Items from a dataset:
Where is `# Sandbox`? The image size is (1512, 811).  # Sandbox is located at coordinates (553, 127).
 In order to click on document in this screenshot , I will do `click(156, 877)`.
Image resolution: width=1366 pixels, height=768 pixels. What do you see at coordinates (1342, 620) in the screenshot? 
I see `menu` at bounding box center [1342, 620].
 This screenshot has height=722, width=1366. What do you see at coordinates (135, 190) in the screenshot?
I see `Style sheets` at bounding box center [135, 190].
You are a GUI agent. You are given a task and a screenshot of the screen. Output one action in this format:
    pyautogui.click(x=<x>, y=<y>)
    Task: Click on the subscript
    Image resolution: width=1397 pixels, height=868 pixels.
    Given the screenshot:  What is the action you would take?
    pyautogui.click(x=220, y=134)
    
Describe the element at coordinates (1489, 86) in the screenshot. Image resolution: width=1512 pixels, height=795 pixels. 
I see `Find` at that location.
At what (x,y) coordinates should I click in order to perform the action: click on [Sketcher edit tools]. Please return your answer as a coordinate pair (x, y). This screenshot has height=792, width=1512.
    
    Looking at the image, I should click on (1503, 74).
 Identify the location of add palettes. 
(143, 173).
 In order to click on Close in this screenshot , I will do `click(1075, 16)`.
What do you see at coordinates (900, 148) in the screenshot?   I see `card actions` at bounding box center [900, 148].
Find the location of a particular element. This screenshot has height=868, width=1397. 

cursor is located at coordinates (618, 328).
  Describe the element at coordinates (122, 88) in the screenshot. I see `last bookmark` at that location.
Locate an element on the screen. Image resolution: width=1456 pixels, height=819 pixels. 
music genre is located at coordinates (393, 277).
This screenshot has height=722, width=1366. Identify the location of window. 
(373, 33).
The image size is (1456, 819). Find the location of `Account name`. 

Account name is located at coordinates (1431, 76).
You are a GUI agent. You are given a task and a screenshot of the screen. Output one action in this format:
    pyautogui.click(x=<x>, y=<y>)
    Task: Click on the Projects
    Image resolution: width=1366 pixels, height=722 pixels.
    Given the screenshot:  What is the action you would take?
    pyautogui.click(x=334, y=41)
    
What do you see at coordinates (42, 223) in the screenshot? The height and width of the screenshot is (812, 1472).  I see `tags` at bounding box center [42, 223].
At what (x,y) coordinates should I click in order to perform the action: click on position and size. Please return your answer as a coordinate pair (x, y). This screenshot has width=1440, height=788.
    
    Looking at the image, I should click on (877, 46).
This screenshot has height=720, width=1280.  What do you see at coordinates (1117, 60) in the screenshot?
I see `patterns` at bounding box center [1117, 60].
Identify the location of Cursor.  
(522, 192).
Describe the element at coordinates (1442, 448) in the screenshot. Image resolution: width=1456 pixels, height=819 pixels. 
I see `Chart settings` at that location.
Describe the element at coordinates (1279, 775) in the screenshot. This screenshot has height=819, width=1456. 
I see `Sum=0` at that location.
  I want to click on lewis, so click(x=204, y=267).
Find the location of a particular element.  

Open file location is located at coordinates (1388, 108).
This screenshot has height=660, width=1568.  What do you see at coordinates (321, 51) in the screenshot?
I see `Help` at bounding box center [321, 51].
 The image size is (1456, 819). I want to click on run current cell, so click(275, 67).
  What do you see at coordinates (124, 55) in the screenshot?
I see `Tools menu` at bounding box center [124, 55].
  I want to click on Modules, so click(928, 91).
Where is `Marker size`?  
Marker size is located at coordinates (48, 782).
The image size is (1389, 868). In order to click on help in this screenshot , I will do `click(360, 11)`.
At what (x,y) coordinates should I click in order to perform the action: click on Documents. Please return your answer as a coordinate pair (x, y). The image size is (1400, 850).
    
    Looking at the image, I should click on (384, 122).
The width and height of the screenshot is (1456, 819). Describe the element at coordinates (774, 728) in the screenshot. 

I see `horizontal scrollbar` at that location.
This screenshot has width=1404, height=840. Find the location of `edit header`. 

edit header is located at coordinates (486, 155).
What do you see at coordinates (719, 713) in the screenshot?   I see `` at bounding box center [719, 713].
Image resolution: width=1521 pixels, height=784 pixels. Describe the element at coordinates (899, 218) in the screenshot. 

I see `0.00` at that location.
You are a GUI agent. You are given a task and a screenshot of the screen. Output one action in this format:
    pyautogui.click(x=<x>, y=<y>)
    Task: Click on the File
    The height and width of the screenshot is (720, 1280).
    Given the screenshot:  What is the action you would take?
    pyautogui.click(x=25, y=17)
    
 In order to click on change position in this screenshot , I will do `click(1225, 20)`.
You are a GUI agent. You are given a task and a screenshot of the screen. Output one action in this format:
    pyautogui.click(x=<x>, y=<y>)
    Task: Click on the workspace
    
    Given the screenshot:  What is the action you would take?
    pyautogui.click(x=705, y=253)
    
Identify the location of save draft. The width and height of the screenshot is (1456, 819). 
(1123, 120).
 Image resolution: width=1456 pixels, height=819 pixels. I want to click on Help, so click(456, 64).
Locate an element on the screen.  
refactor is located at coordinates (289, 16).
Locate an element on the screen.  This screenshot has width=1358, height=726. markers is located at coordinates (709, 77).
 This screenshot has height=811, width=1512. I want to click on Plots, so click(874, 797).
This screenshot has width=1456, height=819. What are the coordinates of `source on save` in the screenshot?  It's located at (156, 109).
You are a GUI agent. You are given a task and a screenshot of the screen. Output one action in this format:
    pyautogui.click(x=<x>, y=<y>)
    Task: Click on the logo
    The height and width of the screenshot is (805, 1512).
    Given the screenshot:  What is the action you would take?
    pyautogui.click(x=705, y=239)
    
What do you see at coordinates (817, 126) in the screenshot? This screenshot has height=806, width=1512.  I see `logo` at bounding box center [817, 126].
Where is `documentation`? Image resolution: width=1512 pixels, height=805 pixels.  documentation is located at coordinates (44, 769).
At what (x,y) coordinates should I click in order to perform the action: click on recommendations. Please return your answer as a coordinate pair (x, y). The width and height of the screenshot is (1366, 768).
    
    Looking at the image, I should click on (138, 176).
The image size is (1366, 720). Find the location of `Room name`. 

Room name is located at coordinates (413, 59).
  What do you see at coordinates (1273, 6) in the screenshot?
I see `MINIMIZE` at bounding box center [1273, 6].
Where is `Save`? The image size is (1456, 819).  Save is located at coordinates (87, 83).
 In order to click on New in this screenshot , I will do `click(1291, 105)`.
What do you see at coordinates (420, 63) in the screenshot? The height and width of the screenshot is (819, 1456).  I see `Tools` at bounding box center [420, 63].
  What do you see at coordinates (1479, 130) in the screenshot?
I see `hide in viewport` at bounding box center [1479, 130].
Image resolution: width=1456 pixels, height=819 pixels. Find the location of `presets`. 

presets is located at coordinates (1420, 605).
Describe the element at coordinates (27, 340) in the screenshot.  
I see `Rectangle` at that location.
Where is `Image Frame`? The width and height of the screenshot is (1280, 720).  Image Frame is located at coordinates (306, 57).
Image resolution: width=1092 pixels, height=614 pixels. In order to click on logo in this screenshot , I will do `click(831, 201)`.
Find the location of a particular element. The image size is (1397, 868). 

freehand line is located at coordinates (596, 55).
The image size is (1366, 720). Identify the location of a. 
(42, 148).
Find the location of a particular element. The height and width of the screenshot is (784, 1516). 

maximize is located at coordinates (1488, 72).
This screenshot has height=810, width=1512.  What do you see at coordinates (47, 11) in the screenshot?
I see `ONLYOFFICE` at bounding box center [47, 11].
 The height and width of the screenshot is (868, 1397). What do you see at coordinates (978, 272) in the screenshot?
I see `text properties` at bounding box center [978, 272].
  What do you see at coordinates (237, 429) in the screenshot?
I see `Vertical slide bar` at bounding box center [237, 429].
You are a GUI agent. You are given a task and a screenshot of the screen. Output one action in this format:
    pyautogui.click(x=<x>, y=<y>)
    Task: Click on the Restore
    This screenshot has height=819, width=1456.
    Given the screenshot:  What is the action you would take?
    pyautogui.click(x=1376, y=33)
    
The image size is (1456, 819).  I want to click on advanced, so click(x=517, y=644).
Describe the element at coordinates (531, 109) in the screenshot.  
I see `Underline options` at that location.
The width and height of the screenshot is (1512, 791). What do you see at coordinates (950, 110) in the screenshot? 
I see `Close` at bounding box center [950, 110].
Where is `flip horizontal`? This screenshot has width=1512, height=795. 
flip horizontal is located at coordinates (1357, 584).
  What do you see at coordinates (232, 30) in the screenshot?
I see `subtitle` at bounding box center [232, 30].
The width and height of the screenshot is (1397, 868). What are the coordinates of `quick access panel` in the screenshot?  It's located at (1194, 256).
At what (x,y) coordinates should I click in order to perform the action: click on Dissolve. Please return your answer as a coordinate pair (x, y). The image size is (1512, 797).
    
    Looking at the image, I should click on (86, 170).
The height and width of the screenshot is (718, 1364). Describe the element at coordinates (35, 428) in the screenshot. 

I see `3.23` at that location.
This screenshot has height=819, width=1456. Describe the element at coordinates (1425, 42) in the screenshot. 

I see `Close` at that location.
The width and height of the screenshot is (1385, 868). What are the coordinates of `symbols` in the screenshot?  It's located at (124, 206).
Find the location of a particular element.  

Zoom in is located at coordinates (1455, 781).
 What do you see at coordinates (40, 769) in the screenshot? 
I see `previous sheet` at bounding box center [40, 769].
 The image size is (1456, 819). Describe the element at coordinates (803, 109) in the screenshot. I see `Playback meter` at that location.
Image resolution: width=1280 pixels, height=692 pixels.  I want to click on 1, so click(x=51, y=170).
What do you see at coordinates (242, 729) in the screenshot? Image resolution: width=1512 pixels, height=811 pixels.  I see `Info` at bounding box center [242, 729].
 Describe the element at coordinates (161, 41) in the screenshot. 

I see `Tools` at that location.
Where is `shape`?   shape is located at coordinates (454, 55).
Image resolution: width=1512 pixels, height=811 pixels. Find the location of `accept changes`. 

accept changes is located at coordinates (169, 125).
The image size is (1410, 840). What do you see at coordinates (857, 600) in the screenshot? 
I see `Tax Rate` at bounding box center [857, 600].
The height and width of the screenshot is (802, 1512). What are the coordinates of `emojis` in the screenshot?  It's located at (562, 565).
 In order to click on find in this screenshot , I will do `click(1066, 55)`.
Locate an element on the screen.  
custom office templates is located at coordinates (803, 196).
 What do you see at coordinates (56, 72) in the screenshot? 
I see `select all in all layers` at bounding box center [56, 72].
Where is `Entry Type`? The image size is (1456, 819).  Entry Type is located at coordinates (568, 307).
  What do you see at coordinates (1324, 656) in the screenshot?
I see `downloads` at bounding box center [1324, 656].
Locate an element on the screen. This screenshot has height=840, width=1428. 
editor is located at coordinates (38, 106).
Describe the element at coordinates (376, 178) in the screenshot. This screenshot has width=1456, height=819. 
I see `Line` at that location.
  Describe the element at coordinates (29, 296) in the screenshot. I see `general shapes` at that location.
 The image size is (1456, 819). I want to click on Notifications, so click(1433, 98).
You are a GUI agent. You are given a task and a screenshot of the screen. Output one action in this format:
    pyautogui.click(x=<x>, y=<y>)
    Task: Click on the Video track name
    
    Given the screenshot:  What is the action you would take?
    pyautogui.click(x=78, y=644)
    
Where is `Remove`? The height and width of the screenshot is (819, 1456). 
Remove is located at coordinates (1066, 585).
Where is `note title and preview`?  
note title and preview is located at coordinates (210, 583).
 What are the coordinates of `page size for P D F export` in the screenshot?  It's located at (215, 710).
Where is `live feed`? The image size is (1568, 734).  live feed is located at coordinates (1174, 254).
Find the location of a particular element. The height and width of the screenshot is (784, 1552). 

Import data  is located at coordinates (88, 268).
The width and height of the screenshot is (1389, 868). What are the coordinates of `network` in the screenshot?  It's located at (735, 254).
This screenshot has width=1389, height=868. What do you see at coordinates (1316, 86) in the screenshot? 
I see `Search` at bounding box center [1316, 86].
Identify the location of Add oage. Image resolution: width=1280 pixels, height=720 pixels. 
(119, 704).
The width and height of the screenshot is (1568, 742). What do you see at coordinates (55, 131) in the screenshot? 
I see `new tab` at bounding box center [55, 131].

*Requirement*: Copy out, word for word, the lines from the one containing "Describe the element at coordinates (531, 109)" through the one containing "The width and height of the screenshot is (1397, 868).", including both of those lines.

*Final result*:
Describe the element at coordinates (531, 109) in the screenshot.  
I see `Underline options` at that location.
The width and height of the screenshot is (1512, 791). What do you see at coordinates (950, 110) in the screenshot? 
I see `Close` at bounding box center [950, 110].
Where is `flip horizontal`? This screenshot has width=1512, height=795. 
flip horizontal is located at coordinates (1357, 584).
  What do you see at coordinates (232, 30) in the screenshot?
I see `subtitle` at bounding box center [232, 30].
The width and height of the screenshot is (1397, 868). What are the coordinates of `quick access panel` in the screenshot?  It's located at (1194, 256).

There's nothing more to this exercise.